Function projection in a MW basis#

There are two equivalent representations of a function using multiwavets: the compressed representation and the reconstructed representation. The fisrt one employs the scaling functions at the coarsest scale \(N_0\) (defined by the domain of the problem) and the wavelet functions at all successive scales \(n = N_0, \ldots N_{max}\). The second one employs the scaling functions at scale \(N_{max}+1\)

Compressed representation:

\[f(x) \simeq \sum_i s^{N_0}_i \phi^0_i(x) + \sum_{n=N_{min}}^{N_{max}} \sum_l \sum_i d^n_{il} \psi^n_{il}(x)\]

Reconstructed representation:

\[f(x) \simeq \sum_l \sum_i s^{N_{max}+1}_{il} \phi^n_{il}(x)\]

The scaling and wavelet coefficients are formally obtained by projection:

\[s^n_{il} = \left\langle f(x)|\phi^n_{il}(x) \right\rangle\]
\[d^n_{il} = \left\langle f(x)|\psi^n_{il}(x) \right\rangle\]

Some practical considerations:

  • The scaling coefficients \(s\) are obtained by a simple quadrature scheme, often using the natural quadrature points (\(x_\mu\)) and weights (\(\omega_\mu\)) of the chosen polynomial basis

    • \(s^n_{il} \approx \sum_\mu w_\mu \phi^n_{il}(x) f(x_\mu)\)

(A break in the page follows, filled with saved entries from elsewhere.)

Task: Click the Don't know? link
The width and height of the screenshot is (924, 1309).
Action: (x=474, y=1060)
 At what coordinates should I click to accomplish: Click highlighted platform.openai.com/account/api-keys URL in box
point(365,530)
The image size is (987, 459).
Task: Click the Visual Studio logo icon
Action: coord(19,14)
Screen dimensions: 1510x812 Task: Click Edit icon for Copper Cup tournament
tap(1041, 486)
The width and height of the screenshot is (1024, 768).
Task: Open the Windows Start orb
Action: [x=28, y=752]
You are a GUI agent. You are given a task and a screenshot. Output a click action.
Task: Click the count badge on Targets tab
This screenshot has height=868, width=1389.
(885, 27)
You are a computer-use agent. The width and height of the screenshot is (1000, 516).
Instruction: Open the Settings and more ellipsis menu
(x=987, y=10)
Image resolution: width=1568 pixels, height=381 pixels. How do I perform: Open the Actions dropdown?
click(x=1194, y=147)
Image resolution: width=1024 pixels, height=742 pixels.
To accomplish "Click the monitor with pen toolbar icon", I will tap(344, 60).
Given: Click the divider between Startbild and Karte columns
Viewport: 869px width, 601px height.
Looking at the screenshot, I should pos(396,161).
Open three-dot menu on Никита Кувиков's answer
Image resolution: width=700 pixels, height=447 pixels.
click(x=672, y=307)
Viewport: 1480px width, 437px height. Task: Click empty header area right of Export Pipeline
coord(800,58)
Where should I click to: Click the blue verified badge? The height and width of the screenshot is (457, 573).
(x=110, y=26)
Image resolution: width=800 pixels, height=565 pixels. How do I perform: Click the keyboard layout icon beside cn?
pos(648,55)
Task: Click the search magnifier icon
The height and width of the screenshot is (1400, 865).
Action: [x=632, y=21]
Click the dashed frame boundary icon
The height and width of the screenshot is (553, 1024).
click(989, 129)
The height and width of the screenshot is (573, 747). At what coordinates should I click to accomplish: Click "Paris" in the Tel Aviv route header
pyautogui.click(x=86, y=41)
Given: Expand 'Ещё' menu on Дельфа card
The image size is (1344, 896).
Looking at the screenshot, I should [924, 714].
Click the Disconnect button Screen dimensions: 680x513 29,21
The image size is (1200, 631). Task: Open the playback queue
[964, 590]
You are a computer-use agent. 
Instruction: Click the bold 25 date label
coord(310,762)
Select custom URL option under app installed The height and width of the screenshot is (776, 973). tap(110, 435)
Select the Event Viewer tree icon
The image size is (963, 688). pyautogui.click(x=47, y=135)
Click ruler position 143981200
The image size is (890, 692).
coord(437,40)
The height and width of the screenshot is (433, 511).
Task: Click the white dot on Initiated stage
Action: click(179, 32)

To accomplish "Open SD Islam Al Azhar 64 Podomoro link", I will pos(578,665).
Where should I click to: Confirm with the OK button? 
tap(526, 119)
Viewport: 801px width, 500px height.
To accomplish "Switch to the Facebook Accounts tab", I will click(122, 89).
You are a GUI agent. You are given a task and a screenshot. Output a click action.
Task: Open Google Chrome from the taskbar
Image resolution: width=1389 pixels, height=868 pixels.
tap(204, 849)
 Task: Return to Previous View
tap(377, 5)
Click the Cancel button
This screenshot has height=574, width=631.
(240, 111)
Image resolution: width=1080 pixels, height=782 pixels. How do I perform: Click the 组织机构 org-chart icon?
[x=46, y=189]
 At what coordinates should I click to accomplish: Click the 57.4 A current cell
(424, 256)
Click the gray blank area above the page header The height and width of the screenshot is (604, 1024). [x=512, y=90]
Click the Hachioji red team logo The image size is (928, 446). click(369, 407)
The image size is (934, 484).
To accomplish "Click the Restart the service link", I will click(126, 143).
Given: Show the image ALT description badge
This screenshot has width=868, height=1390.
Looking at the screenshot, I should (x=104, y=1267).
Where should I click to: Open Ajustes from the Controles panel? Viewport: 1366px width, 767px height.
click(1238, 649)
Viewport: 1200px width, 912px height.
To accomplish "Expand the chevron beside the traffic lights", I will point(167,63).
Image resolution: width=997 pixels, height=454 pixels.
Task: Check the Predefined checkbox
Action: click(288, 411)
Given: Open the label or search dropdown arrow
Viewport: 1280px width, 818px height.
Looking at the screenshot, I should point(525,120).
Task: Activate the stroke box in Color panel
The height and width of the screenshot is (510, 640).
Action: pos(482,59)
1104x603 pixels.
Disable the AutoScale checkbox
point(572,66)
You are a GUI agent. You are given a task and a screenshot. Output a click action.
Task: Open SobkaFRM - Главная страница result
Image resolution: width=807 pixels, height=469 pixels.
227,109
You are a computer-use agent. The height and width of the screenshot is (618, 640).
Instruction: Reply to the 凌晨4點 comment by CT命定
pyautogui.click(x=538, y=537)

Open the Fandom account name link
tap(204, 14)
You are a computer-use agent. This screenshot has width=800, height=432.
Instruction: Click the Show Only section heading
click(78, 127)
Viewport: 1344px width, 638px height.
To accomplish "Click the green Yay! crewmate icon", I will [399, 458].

    • If computed in this manner, the coefficients will only be accurate if the function \(f(x)\) is sufficiently smooth in that box. Indeed, if the function \(f(x)\) has fine-scale structure that falls between the numerical quadrature points, the computed values can be completely wrong.

    • Thus, adaptive refinement needs to be performed carefully and with the awareness that computationally viable approaches are just heuristics that can sometimes fail.

  • The wavelet coefficients \(d\) are obtained by computing the scaling coeffients at the next finest scale and then employing the two-scale relationship. Doing this recursively up the tree performs the wavelet transform.

  • The compressed representation shows how the scaling coefficients are used only at the coarsest scale whereas the wavelet coefficients are used at all subsequent scales

  • The sum over the translation indices \(l\) includes all nodes present at the given scale. In an adaptive representation the tree structure is locally terminated based on precision requirements

  • The reconstructed representation (here shown for a uniform grid) is performed at scale \(N_{max}+1\).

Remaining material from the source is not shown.